E-mu synthesizers can do pole filtering and z-morphing in hardware. This 
technique can let you morph a sound from any source and be modulated by any 
modulation source in realtime. This means that you can play a violin patch, 
then slowly alter the tone generators to model and morph the sound into an 
electric guitar patch, applying realtime effects like flanging or distortion 
at will (the only thing that can replicate this sonically is to 
logarithmicaly crossfade different sound samples). E-mu uses a lot of 
hardware DSPs (digital signal processors), filters, and oscillators to do 
this. 

Korg Trinity synthesizer workstations, on the other hand, use a combination of 
sample-playback and physical modeling to process sounds. This means that they 
recreate the sound environment using mathematical models, much in the same 
way surround-sound algorithms are implemented and codified, while 
simultaneously playing recorded digital "samples" of actual instruments. They 
also use a lot of DSPs to do the job.

Can a fine-grained, scheduling kernel replace a board full of DSPs?

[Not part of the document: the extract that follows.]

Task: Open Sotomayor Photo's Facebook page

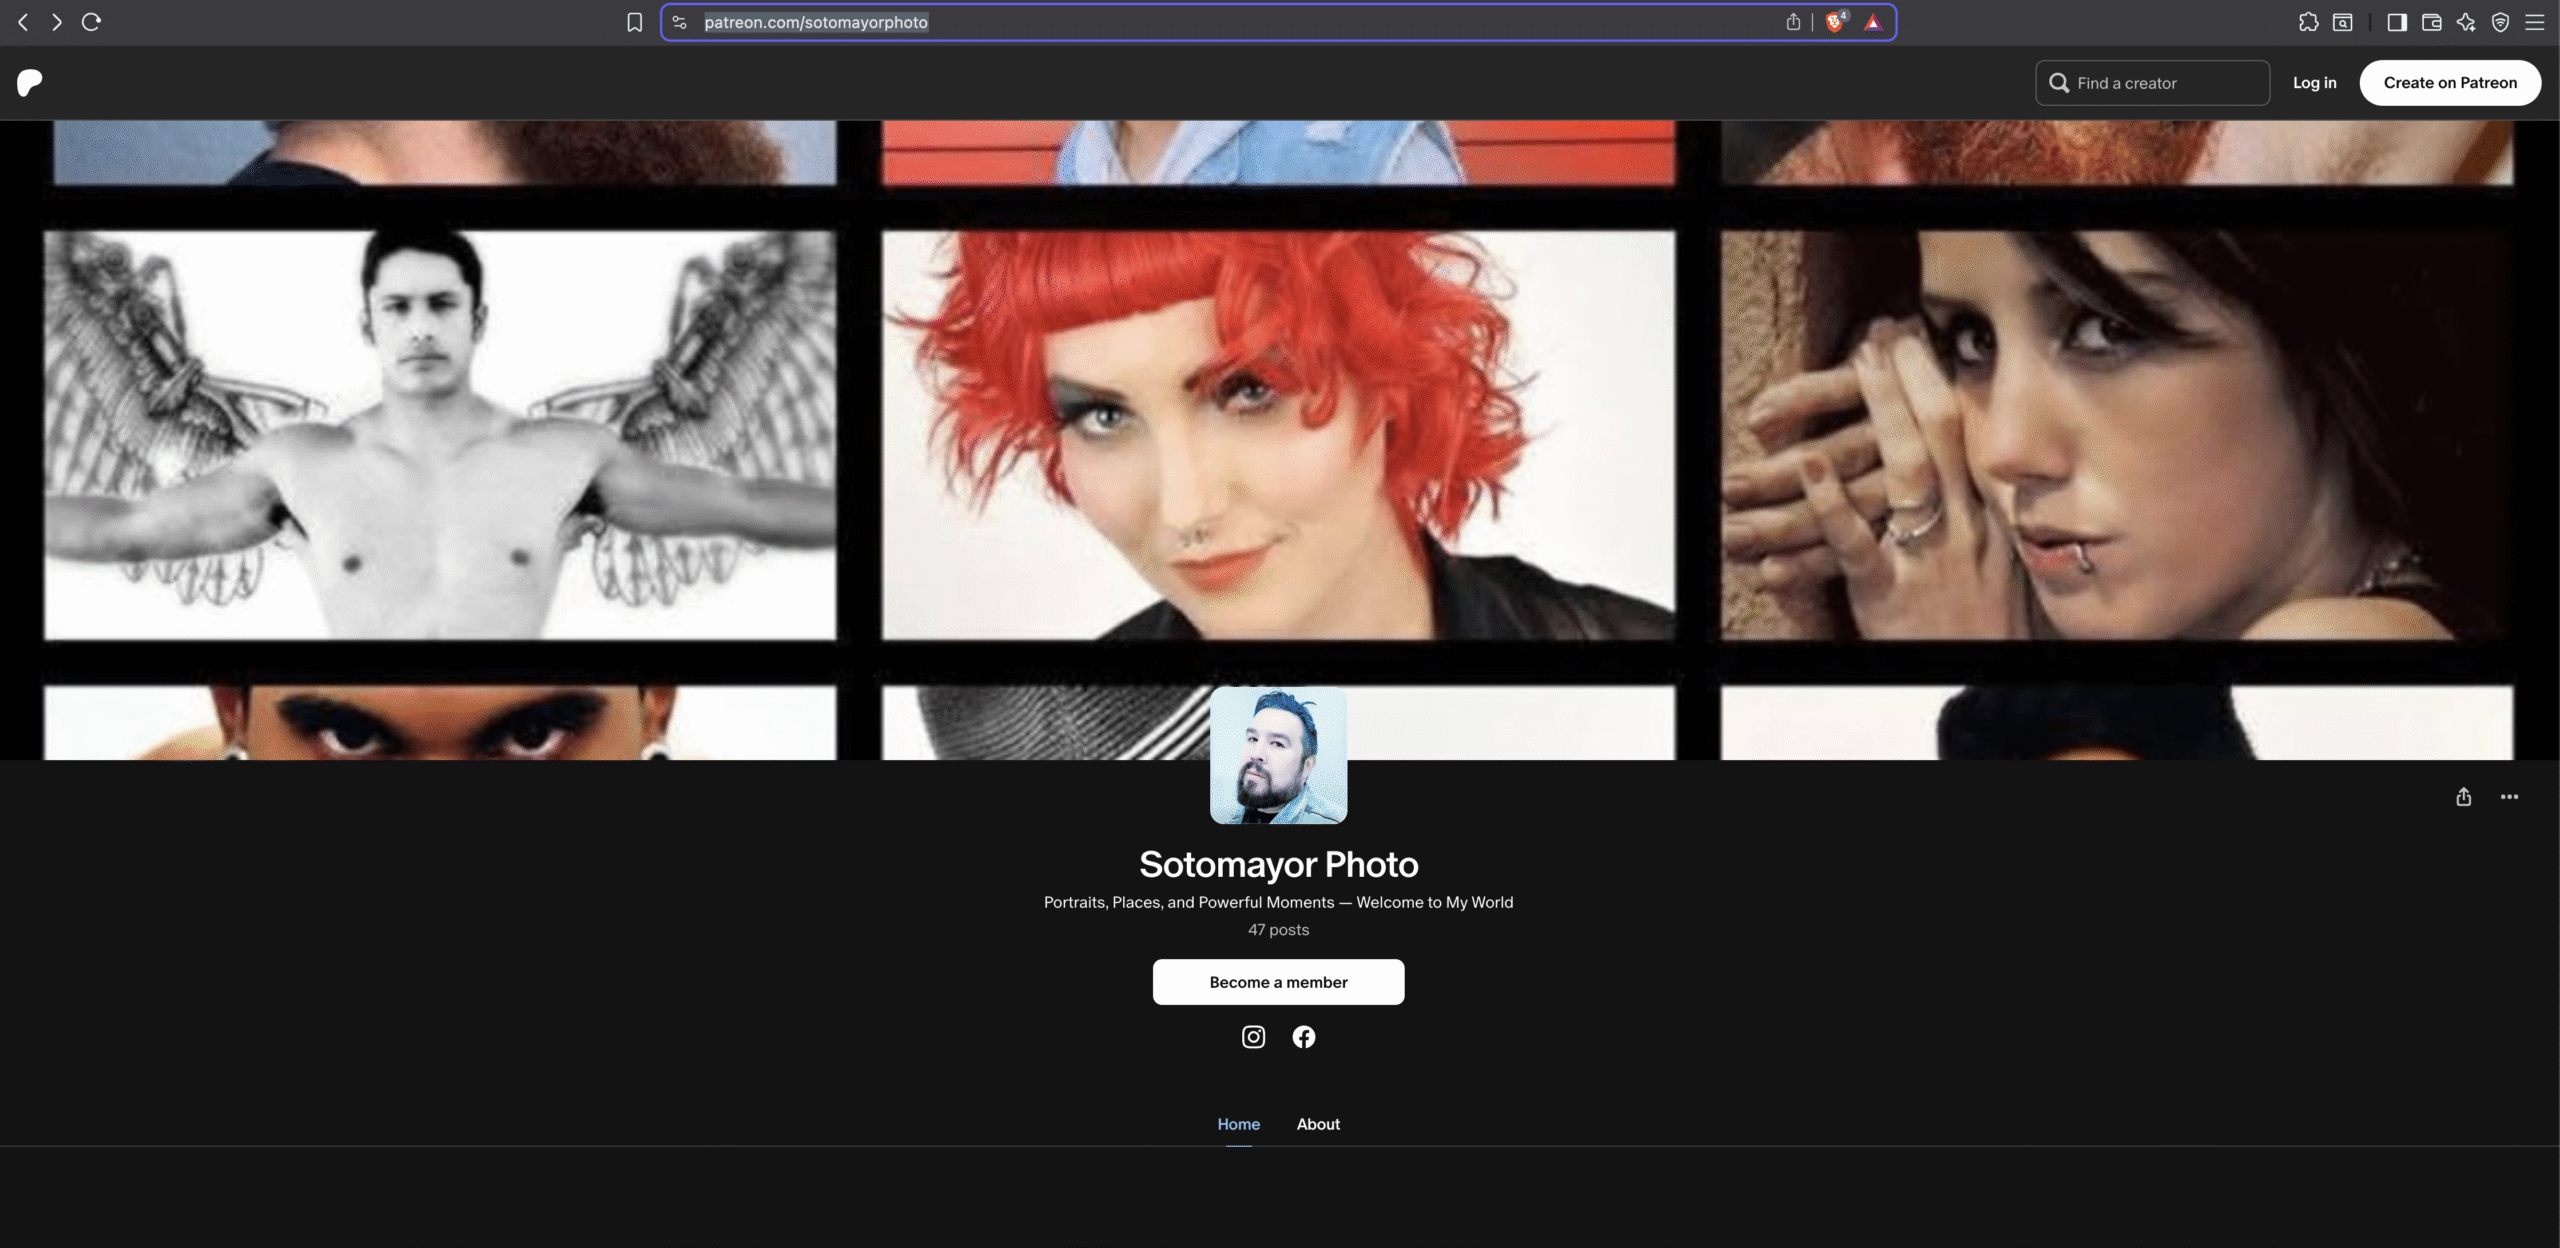Action: [x=1303, y=1037]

There are a lot of exciting trends in electronic music that can be done in 
Linux if this kernel gets through, but I doubt if this can be done within 5 
years.

*  This trend is a Good Thing(tm) because you can now parcel out
*  your CPU power for whatever purpose you want.  There is no synth
*  chip sitting idle when you're not playing sound anymore.  In the
*  thick of doing other stuff, a 'near realtime' scheduling kernel
*  will do its best to ensure that, as in the days of offboard
*  sound-chips, your softsynth will never hiccup as long as you don't
*  ask it to chew on more data than it can actually handle.  And
*  of course the most wonderful aspect of 'virtual soundcards/synths'
*  is the unlimited flexibility.  Ah, the bounties that software and
*  mathematics (FFT) bring to music...

If the kernel can replace dedicated DSPs, then we won't need a sound card, and 
perhaps digital synthesis can really take off in Linux. The question is: can 
the kernel do it?


optimus
-- 
You mean you didn't *know* she was off making lots of little phone companies?